• _WHAT IS NEEDED_:
As soon as the line containing "The width and height of the screenshot is (1920, 956)." appears, copy it and every following line word for word until the records end.

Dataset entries
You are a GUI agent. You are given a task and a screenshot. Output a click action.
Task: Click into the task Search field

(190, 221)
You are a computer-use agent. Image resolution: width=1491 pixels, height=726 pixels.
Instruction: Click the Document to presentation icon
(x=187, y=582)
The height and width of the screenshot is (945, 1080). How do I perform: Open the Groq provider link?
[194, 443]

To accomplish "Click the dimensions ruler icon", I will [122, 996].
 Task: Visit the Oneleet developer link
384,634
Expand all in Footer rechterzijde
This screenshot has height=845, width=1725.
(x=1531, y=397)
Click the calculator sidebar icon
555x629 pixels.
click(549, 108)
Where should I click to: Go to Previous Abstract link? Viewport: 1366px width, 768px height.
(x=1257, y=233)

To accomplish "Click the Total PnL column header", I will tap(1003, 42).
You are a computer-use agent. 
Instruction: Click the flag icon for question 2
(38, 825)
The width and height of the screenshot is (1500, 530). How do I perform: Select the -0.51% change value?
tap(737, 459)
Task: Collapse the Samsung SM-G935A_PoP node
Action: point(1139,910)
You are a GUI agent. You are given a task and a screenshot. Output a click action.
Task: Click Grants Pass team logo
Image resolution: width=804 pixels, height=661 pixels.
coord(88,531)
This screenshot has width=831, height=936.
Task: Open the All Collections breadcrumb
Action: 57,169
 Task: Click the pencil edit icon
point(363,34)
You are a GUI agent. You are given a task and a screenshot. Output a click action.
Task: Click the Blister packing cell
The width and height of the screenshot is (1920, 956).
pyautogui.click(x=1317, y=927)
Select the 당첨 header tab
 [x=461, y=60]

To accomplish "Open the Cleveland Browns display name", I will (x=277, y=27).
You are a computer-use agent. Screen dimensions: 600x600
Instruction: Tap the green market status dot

• _ANSWER TO THIS TASK_:
The width and height of the screenshot is (1920, 956).
pyautogui.click(x=1317, y=927)
Select the 당첨 header tab
 [x=461, y=60]

To accomplish "Open the Cleveland Browns display name", I will (x=277, y=27).
You are a computer-use agent. Screen dimensions: 600x600
Instruction: Tap the green market status dot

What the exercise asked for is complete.